Population (2023-12-31)
- • Total: 21,121
- • Density: 3,230/km^{2} (8,360/sq mi)
- Time zone: UTC+01:00 (CET)
- • Summer (DST): UTC+02:00 (CEST)
- Postal codes: 12487
- Vehicle registration: B

= Johannisthal (Berlin) =

Johannisthal (/de/) is a German locality (Ortsteil) within the Berlin borough (Bezirk) of Treptow-Köpenick. Until 2001 it was part of the former borough of Treptow.

==History==
The first mention of the locality dates from November 16, 1753. In 1880 it was served by a train station on the Berlin-Görlitzer Eisenbahn and in 1884 it was awarded by the title of Bad (bath), becoming Bad Johannisthal. From 1905 to 1906 the town hall was built, and in 1920 the "Greater Berlin Act" merged the town into Berlin. As part of East Berlin bordering Neukölln (West Berlin), its limits were crossed by the Berlin Wall from 1961 to 1989.

==Geography==
===Overview===
Located in the south-eastern side of the city, not too far from the river Spree, Johannisthal borders the localities of Baumschulenweg, Niederschöneweide, Adlershof, Altglienicke and Rudow (this one in Neukölln district). Its urban park is the Königsheide.

===Subdivision===
Johannisthal is subdivided into 7 zones (Ortslagen):
- Alt-Johannisthal (Winckelmannstraße)
- Eisenbahnsiedlung (Friedrich-List-Straße, Hagedornstraße)
- Flugplatz-Siedlung (close to Johannisthal Air Field)
- Johannisthal-Süd (Springbornstraße)
- Kleinhaussiedlung (Am Alten Fenn)
- Komponisten-Viertel (Fielitzstraße)
- Schliemann-Siedlung (Eisenhutweg)

==Transport==

Germany's first airport, located between Johannisthal and Adlershof, the "Johannisthal Air Field", was opened on September 26, 1909 and officially closed in 1995.
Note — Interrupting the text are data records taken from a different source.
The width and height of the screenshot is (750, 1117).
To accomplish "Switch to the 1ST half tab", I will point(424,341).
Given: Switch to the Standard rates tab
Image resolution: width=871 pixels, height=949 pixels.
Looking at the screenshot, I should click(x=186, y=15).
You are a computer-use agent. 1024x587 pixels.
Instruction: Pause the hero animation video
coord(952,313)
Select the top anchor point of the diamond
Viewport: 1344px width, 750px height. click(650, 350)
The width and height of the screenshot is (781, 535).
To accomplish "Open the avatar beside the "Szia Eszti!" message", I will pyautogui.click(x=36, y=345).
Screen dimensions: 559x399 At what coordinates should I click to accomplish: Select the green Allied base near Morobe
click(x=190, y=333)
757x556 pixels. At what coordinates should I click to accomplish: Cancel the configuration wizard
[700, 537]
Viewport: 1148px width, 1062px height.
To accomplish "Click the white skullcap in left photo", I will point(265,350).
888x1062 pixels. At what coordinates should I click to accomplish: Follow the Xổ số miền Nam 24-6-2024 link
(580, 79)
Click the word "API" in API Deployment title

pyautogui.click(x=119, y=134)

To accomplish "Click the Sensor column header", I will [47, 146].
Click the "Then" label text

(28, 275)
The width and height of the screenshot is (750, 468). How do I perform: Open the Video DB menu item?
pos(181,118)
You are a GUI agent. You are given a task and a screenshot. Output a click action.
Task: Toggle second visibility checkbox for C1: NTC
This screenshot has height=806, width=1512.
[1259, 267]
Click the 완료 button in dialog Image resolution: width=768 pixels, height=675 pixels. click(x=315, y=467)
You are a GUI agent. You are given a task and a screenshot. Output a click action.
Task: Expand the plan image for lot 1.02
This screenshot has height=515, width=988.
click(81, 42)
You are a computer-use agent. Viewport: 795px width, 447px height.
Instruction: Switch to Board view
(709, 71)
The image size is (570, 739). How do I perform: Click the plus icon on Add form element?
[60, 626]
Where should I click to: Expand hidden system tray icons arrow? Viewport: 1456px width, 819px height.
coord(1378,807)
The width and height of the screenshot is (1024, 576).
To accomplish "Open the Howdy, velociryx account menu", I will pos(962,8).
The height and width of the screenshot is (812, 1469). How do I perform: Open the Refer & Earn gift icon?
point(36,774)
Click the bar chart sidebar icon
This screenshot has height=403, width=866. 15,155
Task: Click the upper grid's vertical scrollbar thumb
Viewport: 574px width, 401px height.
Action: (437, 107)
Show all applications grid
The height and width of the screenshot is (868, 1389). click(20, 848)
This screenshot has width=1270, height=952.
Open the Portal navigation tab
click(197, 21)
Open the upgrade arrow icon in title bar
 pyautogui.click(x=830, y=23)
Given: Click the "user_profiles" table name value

The locality is served by the S-Bahn lines S45, S46, S47, S8, S85 and S9 at the stations of Schöneweide and Johannisthal, located at its eastern borders. It is also served by the tramway lines M17, 21, 27, 60, 67 and mainly the 63, that ends in the middle of the quarter. Johannisthal is crossed at its southern limits by the motorway A113. It is served by the exits n.4 ("Stubenrauchstraße") and n.5 ("Adlershof").

==Notable people==

- Angelika Barbe (b. 1951)
- Amelie Beese (1886–1925)
- Luigi Colani (b. 1928)
- Heinrich Deiters (1887–1966)
- Ludwig Deiters (b. 1921)
- Friedrich Ebert Jr. (1894–1979), politician (SPD, SED)
- Horst Gibtner (1940–2006)
- Bernhard Grzimek (1909–1987)
- Gregor Gysi (b. 1948), politician (SED, PDS, Die Linke)
- Klaus Gysi (1912–1999)
- Helene Kirsch (1906-1999), politician (KPD)
- Fritz Klein (born 1924)
- Karin Ugowski (born 1943), German film and stage actress, voice actress, narrator and film producer
- Claudia Uhle (born 1976)
- Dieter Zechlin (born 1926)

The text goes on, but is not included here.